I will briefly discuss:
-pattern layout and cutting out plaid
-pattern construction and underlining
-styling your garment
I bought this wool from A Thrifty Notion when she posted it on instagram. I think I waited about 5 seconds before deciding to buy it! It was so beautiful and unique and I loved the non-traditional look of this vintage plaid with the aqua lines running throughout. With the fact that it was wool and not super soft, I had to find a lining. I don’t really know the first thing about lining pants and I didn’t have any lining type fabric. I also wanted the lining to be easy to do. I searched through my fabric stash and found some linen that matched the color of the plaid aqua stripes! I decided to use “parisian blue” linen from the Sewing Studio.
The linen was such a pretty match, that I decided to use it for the pockets. I used it for two pattern pieces that would show up as a contrasting pocket. I cut out the pocket bags and pocket facings to get my pants to have this contrast. I love the look and it saved me from matching plaid in that area, not that I would even try with diagonal lines!
Because I used wool, I didn’t have to wear any further insulation underneath for 40 degree F weather! So that was great!
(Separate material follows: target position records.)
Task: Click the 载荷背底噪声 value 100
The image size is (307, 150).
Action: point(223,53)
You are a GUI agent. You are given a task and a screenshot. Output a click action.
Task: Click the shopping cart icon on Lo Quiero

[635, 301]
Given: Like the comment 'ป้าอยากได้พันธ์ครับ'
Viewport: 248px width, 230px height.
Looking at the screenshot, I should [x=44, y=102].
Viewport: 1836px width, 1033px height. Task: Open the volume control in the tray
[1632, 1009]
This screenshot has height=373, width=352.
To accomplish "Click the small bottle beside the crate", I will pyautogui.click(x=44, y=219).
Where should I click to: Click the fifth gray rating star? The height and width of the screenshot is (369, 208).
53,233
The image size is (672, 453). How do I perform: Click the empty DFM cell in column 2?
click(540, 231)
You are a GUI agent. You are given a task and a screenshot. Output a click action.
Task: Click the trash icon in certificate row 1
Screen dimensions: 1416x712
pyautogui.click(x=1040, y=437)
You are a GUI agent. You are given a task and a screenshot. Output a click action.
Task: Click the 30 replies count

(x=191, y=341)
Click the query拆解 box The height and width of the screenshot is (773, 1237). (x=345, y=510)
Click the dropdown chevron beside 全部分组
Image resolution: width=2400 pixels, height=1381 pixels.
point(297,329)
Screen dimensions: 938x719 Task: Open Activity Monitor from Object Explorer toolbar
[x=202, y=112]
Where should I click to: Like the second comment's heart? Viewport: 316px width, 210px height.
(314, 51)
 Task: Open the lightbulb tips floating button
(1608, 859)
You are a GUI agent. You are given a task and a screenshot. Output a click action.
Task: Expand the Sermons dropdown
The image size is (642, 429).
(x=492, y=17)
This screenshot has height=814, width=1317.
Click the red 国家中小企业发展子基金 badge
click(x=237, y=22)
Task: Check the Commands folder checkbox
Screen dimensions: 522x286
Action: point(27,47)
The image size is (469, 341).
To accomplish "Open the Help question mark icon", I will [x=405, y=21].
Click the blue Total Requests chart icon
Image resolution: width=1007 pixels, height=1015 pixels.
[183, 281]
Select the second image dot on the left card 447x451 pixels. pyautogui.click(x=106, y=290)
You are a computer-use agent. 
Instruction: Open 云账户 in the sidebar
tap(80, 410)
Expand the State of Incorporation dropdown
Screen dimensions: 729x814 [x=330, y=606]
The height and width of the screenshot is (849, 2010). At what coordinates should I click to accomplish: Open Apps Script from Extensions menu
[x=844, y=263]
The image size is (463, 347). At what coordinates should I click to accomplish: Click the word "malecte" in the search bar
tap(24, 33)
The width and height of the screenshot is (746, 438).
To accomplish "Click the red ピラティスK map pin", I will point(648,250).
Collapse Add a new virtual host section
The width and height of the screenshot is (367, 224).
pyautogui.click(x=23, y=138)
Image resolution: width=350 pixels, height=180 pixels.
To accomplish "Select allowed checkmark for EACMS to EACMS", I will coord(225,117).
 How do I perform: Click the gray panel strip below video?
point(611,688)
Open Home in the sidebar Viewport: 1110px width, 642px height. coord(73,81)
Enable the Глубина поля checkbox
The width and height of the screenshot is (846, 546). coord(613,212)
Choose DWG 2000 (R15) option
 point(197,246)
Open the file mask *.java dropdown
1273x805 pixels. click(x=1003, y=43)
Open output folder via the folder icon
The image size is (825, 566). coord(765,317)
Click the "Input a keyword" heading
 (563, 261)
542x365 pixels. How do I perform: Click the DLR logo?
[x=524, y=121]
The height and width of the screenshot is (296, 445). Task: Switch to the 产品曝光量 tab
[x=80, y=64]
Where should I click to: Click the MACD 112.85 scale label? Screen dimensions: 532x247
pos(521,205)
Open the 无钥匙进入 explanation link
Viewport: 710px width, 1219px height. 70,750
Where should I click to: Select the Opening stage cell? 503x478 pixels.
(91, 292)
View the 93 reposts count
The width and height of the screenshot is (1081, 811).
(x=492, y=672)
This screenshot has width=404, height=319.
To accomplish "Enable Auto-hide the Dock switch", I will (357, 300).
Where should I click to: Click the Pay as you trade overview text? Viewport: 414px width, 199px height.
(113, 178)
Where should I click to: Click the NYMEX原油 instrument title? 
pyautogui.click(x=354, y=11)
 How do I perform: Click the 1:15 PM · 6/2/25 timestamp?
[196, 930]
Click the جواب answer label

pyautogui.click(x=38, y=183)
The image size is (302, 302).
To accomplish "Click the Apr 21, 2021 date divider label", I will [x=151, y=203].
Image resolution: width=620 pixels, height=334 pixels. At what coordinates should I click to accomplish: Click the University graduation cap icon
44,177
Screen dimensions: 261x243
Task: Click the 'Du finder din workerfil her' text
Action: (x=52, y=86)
I also did not have any scratching or itching because of my wonderful linen lining! The linen was great and breathable along with the wool. It was great to use natural fibers only! I only wish I could figure out what to do with the waistband! It was the only thing that was bothering me with wool touching my skin. I can tuck my shirt in and then it wont be a problem!
The pattern layout was fairly easy to follow on the instructions, however I did not follow it because I was worried about the plaid matching! First, I laid all of my pattern pieces out and determined which seamlines were going to be sewn together, There are two side pieces, two back and two front pieces!
I decided to cut one out with a notch on the pants pattern lining up with a strong line in the plaid. I then decided to cut that piece out without much worry, as long as it was lined up with the grain line appropriately! I then moved onto a piece that was going to touch that one. For instance, If I had just cut out the left front piece, I was going to now cut out the left side piece, Then, I would move onto the left back piece! I cut all of these pieces out with the fabric right side up, even though my plaid was on both sides. I also cut them out on a flat lay of fabric, no fold. I remembered that my pattern pieces had a seam allowance of 3/8” and then I kept this in mind when cutting out my pieces. I laid down the piece that was already cut out and lined it up with the plaid and next to a piece that I was about to cut. I folded the pattern back and folded the cut out pattern piece back about 3/8” to approximate where the seamlines would meet up. I then slid the cut pattern piece into the area where it would meet the other seam line 3/8” in. This sounds very confusing but you are basically seeing where you think they might meet and making sure the plaid matches. This is very hard to demonstrate in a picture so I am showing you two pieces that are already cut out with their seam allowances fold back and how the plaid matches. I tried to go in the middle of a square so that it was not as noticeable that there was a seam.
I also numbered all the pieces to be sure all of the time I spent matching seams was worth my while! I wanted those matching seams to be sewn together. I didn't want the left side leg sewn to the right front!
Of note, I cut out the waistband on the bias. I made sure I interfaced the whole thing!! If it is cut on the bias you run the risk of it warping completely out of shape without interfacing!
I cut out all the pattern pieces in the linen and then I serged them together with the wool! I made sure that the wrong sides were together! It was as simple as that. That is just how I decided to line the pants.
If I had to interface any pieces, I interfaced them before sewing them to the underlining. This made sure that the interfacing was actually on the material and not apart from it on the underlining.
It is a little hard to tell fit because the overall garment was thicker with 2 layers, both non-stretch. However, I feel it was pretty close to accurate for me! I would go with their measurements. Remember the waistband is elastic, so you may make it a bit tighter or looser easily, There is a chance to do that in the construction of the pattern.
Styling the Garment:
These pants are just amazing! The colors look great with almost all solids that I have in my wardrobe! They look great with tall boots but would also look great with flats and low cut boots.